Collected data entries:
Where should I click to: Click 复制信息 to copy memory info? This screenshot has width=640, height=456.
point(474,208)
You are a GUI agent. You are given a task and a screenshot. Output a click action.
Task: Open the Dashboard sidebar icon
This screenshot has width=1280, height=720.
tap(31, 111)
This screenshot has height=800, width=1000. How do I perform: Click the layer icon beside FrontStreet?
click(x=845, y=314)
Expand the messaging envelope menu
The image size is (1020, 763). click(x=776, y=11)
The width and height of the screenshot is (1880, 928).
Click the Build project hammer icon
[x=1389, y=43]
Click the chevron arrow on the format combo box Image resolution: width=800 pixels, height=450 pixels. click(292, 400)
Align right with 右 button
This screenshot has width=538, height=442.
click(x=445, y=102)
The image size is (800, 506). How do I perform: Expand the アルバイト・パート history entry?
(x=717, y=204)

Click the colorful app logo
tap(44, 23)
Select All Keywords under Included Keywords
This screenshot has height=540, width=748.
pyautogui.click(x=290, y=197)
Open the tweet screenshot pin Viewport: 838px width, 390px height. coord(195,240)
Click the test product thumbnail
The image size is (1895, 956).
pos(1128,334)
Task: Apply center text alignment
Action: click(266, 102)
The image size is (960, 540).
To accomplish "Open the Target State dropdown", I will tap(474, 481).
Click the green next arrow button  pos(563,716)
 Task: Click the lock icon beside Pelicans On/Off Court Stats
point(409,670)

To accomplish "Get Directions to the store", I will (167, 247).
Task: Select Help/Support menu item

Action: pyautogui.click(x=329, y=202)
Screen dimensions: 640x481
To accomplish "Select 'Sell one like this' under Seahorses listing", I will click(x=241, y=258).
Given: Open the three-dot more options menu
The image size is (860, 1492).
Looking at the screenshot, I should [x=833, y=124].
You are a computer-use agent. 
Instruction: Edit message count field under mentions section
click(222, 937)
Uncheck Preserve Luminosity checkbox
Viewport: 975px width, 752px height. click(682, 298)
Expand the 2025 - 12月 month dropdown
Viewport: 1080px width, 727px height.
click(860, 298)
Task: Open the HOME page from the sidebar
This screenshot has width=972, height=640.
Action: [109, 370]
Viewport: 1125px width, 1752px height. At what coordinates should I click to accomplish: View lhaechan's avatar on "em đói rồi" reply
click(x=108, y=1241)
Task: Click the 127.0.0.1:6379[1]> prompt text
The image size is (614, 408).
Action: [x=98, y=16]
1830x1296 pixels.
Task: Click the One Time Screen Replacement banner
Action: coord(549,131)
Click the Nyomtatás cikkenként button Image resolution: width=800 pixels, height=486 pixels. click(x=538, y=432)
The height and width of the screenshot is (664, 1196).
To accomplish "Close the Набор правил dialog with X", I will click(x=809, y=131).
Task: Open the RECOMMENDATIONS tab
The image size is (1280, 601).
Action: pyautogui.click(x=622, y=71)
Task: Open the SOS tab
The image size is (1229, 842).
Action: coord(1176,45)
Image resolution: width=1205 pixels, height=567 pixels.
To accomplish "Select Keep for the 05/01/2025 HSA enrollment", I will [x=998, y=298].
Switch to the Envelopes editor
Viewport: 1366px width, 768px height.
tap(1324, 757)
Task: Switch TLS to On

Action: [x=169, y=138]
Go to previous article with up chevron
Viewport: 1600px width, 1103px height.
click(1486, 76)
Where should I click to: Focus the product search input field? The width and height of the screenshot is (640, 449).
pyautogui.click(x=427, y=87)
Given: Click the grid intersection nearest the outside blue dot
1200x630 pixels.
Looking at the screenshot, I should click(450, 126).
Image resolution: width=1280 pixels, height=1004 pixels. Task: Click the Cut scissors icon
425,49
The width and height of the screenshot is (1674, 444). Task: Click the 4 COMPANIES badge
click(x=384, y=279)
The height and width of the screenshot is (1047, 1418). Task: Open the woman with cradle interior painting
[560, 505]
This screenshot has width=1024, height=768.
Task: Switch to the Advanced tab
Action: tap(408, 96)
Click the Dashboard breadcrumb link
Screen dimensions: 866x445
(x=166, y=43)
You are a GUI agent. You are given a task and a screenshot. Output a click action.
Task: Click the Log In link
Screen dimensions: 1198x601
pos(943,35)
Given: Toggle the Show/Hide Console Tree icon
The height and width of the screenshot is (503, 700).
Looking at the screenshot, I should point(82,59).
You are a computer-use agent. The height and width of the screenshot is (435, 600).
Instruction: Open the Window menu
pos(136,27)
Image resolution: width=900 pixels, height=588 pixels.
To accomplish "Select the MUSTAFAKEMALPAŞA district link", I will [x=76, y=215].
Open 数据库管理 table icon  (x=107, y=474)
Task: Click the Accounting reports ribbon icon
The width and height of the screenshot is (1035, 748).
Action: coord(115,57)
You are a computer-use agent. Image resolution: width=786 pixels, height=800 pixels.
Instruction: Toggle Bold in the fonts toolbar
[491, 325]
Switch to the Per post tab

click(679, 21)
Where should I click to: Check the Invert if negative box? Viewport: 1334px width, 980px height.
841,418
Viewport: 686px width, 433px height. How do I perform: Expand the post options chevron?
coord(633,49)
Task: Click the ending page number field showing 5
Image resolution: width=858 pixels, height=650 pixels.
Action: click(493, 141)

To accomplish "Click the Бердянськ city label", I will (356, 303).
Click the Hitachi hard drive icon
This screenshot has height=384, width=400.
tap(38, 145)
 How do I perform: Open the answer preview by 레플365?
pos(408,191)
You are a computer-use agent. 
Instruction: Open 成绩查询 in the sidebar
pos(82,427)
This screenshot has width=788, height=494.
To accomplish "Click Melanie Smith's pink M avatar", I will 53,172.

| WHAT TO PRODUCE |
The full set of entries has to be duplicated precisely.

| RESPONSE FOR THIS EXERCISE |
Where should I click to: Click 复制信息 to copy memory info? This screenshot has width=640, height=456.
point(474,208)
You are a GUI agent. You are given a task and a screenshot. Output a click action.
Task: Open the Dashboard sidebar icon
This screenshot has width=1280, height=720.
tap(31, 111)
This screenshot has height=800, width=1000. How do I perform: Click the layer icon beside FrontStreet?
click(x=845, y=314)
Expand the messaging envelope menu
The image size is (1020, 763). click(x=776, y=11)
The width and height of the screenshot is (1880, 928).
Click the Build project hammer icon
[x=1389, y=43]
Click the chevron arrow on the format combo box Image resolution: width=800 pixels, height=450 pixels. click(292, 400)
Align right with 右 button
This screenshot has width=538, height=442.
click(x=445, y=102)
The image size is (800, 506). How do I perform: Expand the アルバイト・パート history entry?
(x=717, y=204)

Click the colorful app logo
tap(44, 23)
Select All Keywords under Included Keywords
This screenshot has height=540, width=748.
pyautogui.click(x=290, y=197)
Open the tweet screenshot pin Viewport: 838px width, 390px height. coord(195,240)
Click the test product thumbnail
The image size is (1895, 956).
pos(1128,334)
Task: Apply center text alignment
Action: click(266, 102)
The image size is (960, 540).
To accomplish "Open the Target State dropdown", I will tap(474, 481).
Click the green next arrow button  pos(563,716)
 Task: Click the lock icon beside Pelicans On/Off Court Stats
point(409,670)

To accomplish "Get Directions to the store", I will (167, 247).
Task: Select Help/Support menu item

Action: pyautogui.click(x=329, y=202)
Screen dimensions: 640x481
To accomplish "Select 'Sell one like this' under Seahorses listing", I will click(x=241, y=258).
Given: Open the three-dot more options menu
The image size is (860, 1492).
Looking at the screenshot, I should [x=833, y=124].
You are a computer-use agent. 
Instruction: Edit message count field under mentions section
click(222, 937)
Uncheck Preserve Luminosity checkbox
Viewport: 975px width, 752px height. click(682, 298)
Expand the 2025 - 12月 month dropdown
Viewport: 1080px width, 727px height.
click(860, 298)
Task: Open the HOME page from the sidebar
This screenshot has width=972, height=640.
Action: [109, 370]
Viewport: 1125px width, 1752px height. At what coordinates should I click to accomplish: View lhaechan's avatar on "em đói rồi" reply
click(x=108, y=1241)
Task: Click the 127.0.0.1:6379[1]> prompt text
The image size is (614, 408).
Action: [x=98, y=16]
1830x1296 pixels.
Task: Click the One Time Screen Replacement banner
Action: coord(549,131)
Click the Nyomtatás cikkenként button Image resolution: width=800 pixels, height=486 pixels. click(x=538, y=432)
The height and width of the screenshot is (664, 1196).
To accomplish "Close the Набор правил dialog with X", I will click(x=809, y=131).
Task: Open the RECOMMENDATIONS tab
The image size is (1280, 601).
Action: pyautogui.click(x=622, y=71)
Task: Open the SOS tab
The image size is (1229, 842).
Action: coord(1176,45)
Image resolution: width=1205 pixels, height=567 pixels.
To accomplish "Select Keep for the 05/01/2025 HSA enrollment", I will [x=998, y=298].
Switch to the Envelopes editor
Viewport: 1366px width, 768px height.
tap(1324, 757)
Task: Switch TLS to On

Action: [x=169, y=138]
Go to previous article with up chevron
Viewport: 1600px width, 1103px height.
click(1486, 76)
Where should I click to: Focus the product search input field? The width and height of the screenshot is (640, 449).
pyautogui.click(x=427, y=87)
Given: Click the grid intersection nearest the outside blue dot
1200x630 pixels.
Looking at the screenshot, I should click(450, 126).
Image resolution: width=1280 pixels, height=1004 pixels. Task: Click the Cut scissors icon
425,49
The width and height of the screenshot is (1674, 444). Task: Click the 4 COMPANIES badge
click(x=384, y=279)
The height and width of the screenshot is (1047, 1418). Task: Open the woman with cradle interior painting
[560, 505]
This screenshot has width=1024, height=768.
Task: Switch to the Advanced tab
Action: tap(408, 96)
Click the Dashboard breadcrumb link
Screen dimensions: 866x445
(x=166, y=43)
You are a GUI agent. You are given a task and a screenshot. Output a click action.
Task: Click the Log In link
Screen dimensions: 1198x601
pos(943,35)
Given: Toggle the Show/Hide Console Tree icon
The height and width of the screenshot is (503, 700).
Looking at the screenshot, I should point(82,59).
You are a computer-use agent. The height and width of the screenshot is (435, 600).
Instruction: Open the Window menu
pos(136,27)
Image resolution: width=900 pixels, height=588 pixels.
To accomplish "Select the MUSTAFAKEMALPAŞA district link", I will [x=76, y=215].
Open 数据库管理 table icon  (x=107, y=474)
Task: Click the Accounting reports ribbon icon
The width and height of the screenshot is (1035, 748).
Action: coord(115,57)
You are a computer-use agent. Image resolution: width=786 pixels, height=800 pixels.
Instruction: Toggle Bold in the fonts toolbar
[491, 325]
Switch to the Per post tab

click(679, 21)
Where should I click to: Check the Invert if negative box? Viewport: 1334px width, 980px height.
841,418
Viewport: 686px width, 433px height. How do I perform: Expand the post options chevron?
coord(633,49)
Task: Click the ending page number field showing 5
Image resolution: width=858 pixels, height=650 pixels.
Action: click(493, 141)

To accomplish "Click the Бердянськ city label", I will (356, 303).
Click the Hitachi hard drive icon
This screenshot has height=384, width=400.
tap(38, 145)
 How do I perform: Open the answer preview by 레플365?
pos(408,191)
You are a computer-use agent. 
Instruction: Open 成绩查询 in the sidebar
pos(82,427)
This screenshot has width=788, height=494.
To accomplish "Click Melanie Smith's pink M avatar", I will 53,172.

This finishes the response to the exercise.